From the Bradley-Blackwood test, the result showed that the two groups of ablation volumes obtained from contrast-enhanced sonography and enhanced MRI have the same distribution parameters, which means no difference in the mean and the standard deviation of the two groups of ablation volumes. The mean difference of ablated volume obtained from contrast-enhanced sonography and enhanced MRI is −1.22 cm3, and the limits of agreement are (−10.83 cm3, 8.39 cm3). Among the limits of agreement, the largest absolute difference is 7.81 cm3. Considering the mean average of ablated volumes obtained from the two methods is 66.20 cm3, the magnitude of this difference, 7.81 cm3, is acceptable in clinic. So we can safely conclude that the two methods agree sufficiently well for them to be used interchangeably.

In our study, ICC between the measurements of ablated volume obtained from contrast-enhanced sonography and enhanced MRI is 0.991, higher than 0.75, and 95%CI is 0.976, 0.996. Thus we have a positive correlation between ablated volumes obtained from the two examination methods. They agree sufficiently for the one to replace the other or for using the two interchangeably in clinic.

The above analysis shows that there is a good agreement between the two groups of ablated volumes using the Bradley-Blackwood test, and the two groups of ablated volumes are highly correlated (ICC = 0.991). Therefore, we can conclude that there is equivalency between the two groups of ablated volumes obtained from enhanced MRI and contrast-enhanced sonography, and thus the two methods can be used interchangeably in clinics. In other words, contrast-enhanced sonography can be an alternative to enhanced MRI in assessing the ablated area of microwave ablation for uterine myomas. In addition, contrast-enhanced sonography is real-time and dynamic; it can be immediately performed to determine the result after the treatment, and it can clearly identify unablated areas of myomas which can be immediately re-ablated under US guidance to ensure the therapeutic effect. Contrast-enhanced sonography can be used as the preferred choice for assessing the therapeutic effect of microwave ablation for uterine myomas and subsequent follow-up as non-invasive methods in the clinic. However, since the scanning scope of contrast-enhanced ultrasound is limited, only one target area can be observed in the process of injection of contrast agent. If a full view of uterine myomas, the entire uterine, and the surrounding tissues is needed for comprehensive judgements, enhanced MRI is still indispensable.

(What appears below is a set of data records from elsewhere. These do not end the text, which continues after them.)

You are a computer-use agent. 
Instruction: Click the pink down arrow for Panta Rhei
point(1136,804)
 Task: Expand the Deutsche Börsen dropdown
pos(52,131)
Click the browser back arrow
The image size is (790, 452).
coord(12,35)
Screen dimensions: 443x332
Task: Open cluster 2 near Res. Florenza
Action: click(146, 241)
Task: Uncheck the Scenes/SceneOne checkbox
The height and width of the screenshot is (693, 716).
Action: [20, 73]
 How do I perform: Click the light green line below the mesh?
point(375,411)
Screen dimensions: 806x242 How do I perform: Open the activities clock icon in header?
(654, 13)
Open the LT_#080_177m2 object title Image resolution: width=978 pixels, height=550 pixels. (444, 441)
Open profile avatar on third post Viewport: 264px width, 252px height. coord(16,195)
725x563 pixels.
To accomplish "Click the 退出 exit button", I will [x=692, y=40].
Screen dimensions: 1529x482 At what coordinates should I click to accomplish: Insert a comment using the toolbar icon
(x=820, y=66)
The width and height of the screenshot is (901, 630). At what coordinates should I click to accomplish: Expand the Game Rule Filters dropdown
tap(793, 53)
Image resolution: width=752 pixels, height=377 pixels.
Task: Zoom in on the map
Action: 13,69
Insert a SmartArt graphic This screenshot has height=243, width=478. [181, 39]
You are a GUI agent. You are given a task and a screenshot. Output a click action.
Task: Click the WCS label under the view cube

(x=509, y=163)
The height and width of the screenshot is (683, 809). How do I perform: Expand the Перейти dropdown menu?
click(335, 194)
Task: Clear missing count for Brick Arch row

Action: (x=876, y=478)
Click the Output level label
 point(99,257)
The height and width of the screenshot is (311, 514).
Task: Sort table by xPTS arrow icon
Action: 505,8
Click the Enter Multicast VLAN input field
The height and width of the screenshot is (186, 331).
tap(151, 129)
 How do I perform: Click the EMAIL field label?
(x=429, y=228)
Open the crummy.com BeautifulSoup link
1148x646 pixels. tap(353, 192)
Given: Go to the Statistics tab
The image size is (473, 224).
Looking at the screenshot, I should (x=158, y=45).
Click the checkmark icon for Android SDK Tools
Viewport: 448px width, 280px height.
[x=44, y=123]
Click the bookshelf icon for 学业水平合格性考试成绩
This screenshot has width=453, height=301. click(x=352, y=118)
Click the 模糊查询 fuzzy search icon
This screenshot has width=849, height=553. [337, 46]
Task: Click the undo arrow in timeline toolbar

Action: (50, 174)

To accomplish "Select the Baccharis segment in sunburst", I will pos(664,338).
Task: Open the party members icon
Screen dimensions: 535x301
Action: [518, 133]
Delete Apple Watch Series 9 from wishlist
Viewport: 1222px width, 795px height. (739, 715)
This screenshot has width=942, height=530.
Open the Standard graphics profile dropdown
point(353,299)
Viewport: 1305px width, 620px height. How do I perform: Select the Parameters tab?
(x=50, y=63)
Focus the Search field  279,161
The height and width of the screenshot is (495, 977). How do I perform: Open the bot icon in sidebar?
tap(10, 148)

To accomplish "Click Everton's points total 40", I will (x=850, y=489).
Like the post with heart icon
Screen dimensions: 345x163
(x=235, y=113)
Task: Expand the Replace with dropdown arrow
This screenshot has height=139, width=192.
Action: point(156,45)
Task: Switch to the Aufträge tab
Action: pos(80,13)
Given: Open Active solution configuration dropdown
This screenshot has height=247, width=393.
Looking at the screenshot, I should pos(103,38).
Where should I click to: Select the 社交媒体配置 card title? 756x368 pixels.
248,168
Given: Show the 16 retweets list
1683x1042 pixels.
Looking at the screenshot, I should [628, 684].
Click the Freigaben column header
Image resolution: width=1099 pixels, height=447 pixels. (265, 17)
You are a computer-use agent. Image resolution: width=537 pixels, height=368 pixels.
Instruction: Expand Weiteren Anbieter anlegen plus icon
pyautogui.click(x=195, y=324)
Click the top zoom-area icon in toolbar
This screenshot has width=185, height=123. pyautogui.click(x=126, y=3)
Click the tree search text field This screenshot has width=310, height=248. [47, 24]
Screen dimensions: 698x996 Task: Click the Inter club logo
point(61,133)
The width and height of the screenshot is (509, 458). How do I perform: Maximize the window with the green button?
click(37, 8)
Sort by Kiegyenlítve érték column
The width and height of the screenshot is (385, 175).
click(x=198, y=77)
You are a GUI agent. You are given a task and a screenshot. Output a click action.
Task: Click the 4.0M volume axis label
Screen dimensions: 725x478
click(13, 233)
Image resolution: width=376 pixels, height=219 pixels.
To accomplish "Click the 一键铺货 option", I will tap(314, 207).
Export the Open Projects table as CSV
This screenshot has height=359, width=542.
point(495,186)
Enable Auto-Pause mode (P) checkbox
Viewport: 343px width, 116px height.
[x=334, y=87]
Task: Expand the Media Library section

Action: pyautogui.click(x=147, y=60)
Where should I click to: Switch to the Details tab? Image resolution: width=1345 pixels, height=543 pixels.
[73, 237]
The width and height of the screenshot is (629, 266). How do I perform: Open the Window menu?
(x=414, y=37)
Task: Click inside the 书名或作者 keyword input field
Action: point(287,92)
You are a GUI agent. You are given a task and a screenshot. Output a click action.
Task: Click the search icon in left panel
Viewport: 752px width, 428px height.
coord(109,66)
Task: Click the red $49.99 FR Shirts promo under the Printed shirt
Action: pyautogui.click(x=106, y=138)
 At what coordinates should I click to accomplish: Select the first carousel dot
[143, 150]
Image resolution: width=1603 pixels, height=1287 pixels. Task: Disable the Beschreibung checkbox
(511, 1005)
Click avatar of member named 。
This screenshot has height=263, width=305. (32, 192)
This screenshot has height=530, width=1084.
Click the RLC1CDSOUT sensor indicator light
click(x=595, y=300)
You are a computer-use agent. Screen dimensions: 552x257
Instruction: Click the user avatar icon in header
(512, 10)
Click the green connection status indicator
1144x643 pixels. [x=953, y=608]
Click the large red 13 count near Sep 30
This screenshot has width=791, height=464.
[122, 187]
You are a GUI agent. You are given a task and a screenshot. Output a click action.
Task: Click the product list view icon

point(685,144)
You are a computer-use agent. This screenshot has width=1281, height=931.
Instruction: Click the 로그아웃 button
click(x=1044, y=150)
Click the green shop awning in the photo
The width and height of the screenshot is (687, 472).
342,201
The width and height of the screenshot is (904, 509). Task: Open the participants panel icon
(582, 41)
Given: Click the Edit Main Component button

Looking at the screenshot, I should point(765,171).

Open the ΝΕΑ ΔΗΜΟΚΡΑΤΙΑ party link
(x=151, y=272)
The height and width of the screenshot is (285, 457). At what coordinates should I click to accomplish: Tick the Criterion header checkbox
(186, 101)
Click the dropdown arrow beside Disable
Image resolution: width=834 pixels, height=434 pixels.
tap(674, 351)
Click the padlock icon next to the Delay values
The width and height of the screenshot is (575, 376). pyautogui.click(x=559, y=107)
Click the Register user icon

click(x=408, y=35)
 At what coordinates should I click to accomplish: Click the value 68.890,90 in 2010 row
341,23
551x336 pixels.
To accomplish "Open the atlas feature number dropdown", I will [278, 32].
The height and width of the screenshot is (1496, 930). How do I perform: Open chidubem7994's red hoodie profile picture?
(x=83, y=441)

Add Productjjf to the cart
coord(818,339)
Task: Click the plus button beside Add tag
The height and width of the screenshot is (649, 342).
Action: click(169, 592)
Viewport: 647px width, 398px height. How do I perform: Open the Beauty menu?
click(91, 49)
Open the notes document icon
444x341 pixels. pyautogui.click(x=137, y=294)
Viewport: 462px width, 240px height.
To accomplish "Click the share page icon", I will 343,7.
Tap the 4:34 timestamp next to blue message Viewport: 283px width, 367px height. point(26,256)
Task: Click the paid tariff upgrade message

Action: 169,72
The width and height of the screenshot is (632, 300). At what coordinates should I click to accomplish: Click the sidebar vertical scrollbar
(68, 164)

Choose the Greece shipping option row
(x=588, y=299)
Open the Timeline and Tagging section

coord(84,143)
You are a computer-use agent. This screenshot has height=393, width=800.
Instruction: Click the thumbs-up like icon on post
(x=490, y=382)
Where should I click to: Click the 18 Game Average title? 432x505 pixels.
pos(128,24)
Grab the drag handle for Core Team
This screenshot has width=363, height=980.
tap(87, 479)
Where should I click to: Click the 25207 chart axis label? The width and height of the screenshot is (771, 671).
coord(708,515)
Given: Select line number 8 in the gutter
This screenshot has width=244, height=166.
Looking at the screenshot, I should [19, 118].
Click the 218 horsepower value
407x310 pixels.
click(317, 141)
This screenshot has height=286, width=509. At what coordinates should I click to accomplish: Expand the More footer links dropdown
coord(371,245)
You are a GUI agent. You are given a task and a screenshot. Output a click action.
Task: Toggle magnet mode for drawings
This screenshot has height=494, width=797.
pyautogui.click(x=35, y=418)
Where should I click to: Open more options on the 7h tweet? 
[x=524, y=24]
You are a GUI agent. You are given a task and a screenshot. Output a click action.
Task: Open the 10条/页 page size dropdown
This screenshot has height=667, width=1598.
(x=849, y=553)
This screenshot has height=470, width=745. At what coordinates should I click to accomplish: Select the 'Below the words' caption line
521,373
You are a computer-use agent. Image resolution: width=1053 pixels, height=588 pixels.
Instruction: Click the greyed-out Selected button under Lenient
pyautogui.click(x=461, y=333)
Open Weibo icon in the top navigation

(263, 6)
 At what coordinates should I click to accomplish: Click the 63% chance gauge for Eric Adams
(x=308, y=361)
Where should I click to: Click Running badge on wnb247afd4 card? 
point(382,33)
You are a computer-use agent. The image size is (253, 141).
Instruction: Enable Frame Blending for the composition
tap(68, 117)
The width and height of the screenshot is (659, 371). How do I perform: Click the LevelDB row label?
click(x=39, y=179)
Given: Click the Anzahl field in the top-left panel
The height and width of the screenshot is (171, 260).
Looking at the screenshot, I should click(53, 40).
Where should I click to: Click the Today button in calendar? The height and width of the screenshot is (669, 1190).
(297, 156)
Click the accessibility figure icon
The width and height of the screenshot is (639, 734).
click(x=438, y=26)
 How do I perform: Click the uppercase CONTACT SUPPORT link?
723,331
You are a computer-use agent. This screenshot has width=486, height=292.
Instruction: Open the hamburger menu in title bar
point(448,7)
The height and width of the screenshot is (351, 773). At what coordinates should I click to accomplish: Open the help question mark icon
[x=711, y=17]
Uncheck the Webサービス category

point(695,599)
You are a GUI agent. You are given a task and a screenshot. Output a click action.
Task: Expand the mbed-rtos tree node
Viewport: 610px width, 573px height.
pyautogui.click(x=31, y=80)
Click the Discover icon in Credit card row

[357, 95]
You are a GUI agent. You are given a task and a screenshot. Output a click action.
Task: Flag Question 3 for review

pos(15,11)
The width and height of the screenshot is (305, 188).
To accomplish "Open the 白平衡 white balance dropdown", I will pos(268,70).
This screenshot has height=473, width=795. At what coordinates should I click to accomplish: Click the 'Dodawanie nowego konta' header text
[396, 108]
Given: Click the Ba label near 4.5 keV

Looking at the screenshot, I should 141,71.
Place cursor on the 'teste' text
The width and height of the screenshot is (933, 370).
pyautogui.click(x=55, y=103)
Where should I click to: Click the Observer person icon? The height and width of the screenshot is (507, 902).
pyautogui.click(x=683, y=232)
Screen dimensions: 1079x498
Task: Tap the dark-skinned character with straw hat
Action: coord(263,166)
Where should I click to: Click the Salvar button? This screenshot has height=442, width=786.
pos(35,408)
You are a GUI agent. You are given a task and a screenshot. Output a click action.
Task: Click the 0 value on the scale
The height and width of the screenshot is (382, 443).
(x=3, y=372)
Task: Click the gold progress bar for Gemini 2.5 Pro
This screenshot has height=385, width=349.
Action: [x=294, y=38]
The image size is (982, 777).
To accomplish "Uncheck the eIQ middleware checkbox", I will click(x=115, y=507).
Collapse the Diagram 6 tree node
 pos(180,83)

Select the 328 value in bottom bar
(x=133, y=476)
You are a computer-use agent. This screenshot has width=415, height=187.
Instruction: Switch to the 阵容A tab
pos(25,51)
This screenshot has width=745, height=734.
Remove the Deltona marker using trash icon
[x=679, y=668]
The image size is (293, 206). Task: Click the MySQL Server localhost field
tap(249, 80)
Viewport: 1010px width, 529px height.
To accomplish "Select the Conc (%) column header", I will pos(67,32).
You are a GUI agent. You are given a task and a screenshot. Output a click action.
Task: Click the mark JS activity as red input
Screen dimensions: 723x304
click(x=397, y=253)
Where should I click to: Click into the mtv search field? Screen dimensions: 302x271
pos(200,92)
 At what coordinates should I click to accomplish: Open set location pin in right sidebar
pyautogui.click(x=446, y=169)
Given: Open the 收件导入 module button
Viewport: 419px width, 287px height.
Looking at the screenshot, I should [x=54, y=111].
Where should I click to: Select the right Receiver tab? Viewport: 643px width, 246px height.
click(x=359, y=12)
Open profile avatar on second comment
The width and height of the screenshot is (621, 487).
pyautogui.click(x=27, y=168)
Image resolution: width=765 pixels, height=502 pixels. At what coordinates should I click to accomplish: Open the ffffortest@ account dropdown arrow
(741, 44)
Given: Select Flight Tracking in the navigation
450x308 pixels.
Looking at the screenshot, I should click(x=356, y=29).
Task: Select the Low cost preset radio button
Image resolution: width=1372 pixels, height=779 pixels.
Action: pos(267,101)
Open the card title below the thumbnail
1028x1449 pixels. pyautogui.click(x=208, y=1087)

A possible limitation of our study is that three-dimensional gadolinium-enhanced dynamic MRI could not be performed. Studies have shown that these techniques have been widely used in abdominal, chest, head and neck imaging with the advantages of short acquisition times, fewer artefacts, high temporal and spatial resolution, large coverage, uniform fat suppression, and refined signal-to-noise ratio. Three-dimensional images can be reconstructed from the original images, and so the anatomical structures of the organ and its surrounding area can be sensitively depicted in detail [Citation22–27]. Maybe this limitation could explain some of the difference in measurements between US and MRI. This issue will be paid attention in our future study.

Conclusions

Contrast-enhanced sonography and enhanced MRI can be used interchangeably in observing the ablation range of uterine myomas treated with microwave ablation. Contrast-enhanced sonography can be used as the preferred choice for assessing the therapeutic effect of microwave ablation for uterine myomas and for follow-up after treatment as non-invasive methods in clinic. Enhanced MRI can be used to determine the relationships among uterine myomas, the entire uterine, and the surrounding tissues comprehensively. In clinic, either examination method can be applied according to different purposes or a combination of the two to evaluate the therapeutic effect of microwave ablation for uterine myomas.

Declaration of interest

The authors report no declarations of interest. The authors alone are responsible for the content and writing of the paper.